It cannot be a surprise to anyone reading this that the 2019 budget proposal released yesterday by the Trump Administration contains severe cuts to renewable energy funding, while proposing to attempt to prop up failing coal technologies. If it is, then you must have slept through President Trump’s 2018 budget proposal.
Trump has asked Congress to approve a nearly 2/3 cut to the budget of the Department of Energy’s Office of Energy Efficiency and Renewable Energy (EERE) to only $696 million. Under Trump’s proposal, what is left of EERE would focus on early stage R&D in energy technologies, “including new approaches to energy storage beyond current battery technologies”.

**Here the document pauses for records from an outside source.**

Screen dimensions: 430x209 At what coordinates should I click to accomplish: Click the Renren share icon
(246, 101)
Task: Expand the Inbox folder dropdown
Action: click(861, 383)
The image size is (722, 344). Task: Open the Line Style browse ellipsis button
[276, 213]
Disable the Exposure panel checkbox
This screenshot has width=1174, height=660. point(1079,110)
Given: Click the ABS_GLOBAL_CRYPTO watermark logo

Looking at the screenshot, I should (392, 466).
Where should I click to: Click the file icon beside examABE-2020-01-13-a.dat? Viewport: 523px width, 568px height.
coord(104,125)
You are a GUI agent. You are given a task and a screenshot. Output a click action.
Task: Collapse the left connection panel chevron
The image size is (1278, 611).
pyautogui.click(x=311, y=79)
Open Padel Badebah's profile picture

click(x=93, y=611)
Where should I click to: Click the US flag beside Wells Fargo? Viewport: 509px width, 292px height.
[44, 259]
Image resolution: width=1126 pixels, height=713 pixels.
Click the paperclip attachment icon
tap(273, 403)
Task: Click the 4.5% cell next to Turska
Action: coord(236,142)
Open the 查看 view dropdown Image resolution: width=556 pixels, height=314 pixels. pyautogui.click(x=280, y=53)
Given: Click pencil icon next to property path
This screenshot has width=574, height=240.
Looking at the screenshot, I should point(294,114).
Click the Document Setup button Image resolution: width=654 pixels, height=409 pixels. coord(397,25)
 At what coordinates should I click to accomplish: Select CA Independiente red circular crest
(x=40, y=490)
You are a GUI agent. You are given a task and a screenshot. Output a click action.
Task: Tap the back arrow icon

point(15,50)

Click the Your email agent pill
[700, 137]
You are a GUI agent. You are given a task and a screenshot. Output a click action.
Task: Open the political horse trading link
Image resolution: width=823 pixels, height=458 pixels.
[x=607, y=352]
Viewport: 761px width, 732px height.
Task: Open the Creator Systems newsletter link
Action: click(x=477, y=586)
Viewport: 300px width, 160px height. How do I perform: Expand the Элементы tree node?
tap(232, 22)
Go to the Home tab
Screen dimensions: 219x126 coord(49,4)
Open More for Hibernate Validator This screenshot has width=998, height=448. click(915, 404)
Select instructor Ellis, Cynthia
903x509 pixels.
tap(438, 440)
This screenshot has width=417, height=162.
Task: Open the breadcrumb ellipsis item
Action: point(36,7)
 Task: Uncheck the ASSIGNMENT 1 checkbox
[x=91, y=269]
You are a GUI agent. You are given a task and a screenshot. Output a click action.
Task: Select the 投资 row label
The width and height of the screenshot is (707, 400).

Additionally, Trump would scrap the Advanced Research Projects Agency – Energy (ARPA-E) and its $305 million budget, as well as the Title 17 Loan Guarantee program. The latter would be less of a loss to renewable energy than the nuclear industry, as the current budget for nuclear projects under the program is far greater and the only projects to receive a Title 17 loan guarantee since 2012 are units three and four at the Vogtle nuclear power plant in Georgia.
In fact, even the Office of Nuclear Energy is not spared the ax, and DOE would cut the Nuclear Energy office 25% to $757 million, again focusing on early stage R&D.
In keeping with his administration’s distinctly 19th-century approach to energy, Trump would increasing funding the Fossil Energy R&D office by 19% to $502 million. The President’s budget request contains reference to the mythical “clean coal”, which may be a reference to carbon capture and storage technologies for coal, which so far have shown themselves to be technically challenging and prohibitively expensive. Or it may be another attempt by the Trump Administration to change the language used in the federal government to represent the interests of the fossil fuel industries.
Either way, Trump’s budget is merely one input in the federal budget process. If last year’s budget is any example, the president’s extreme requests are likely to be largely disregarded, even by his own party.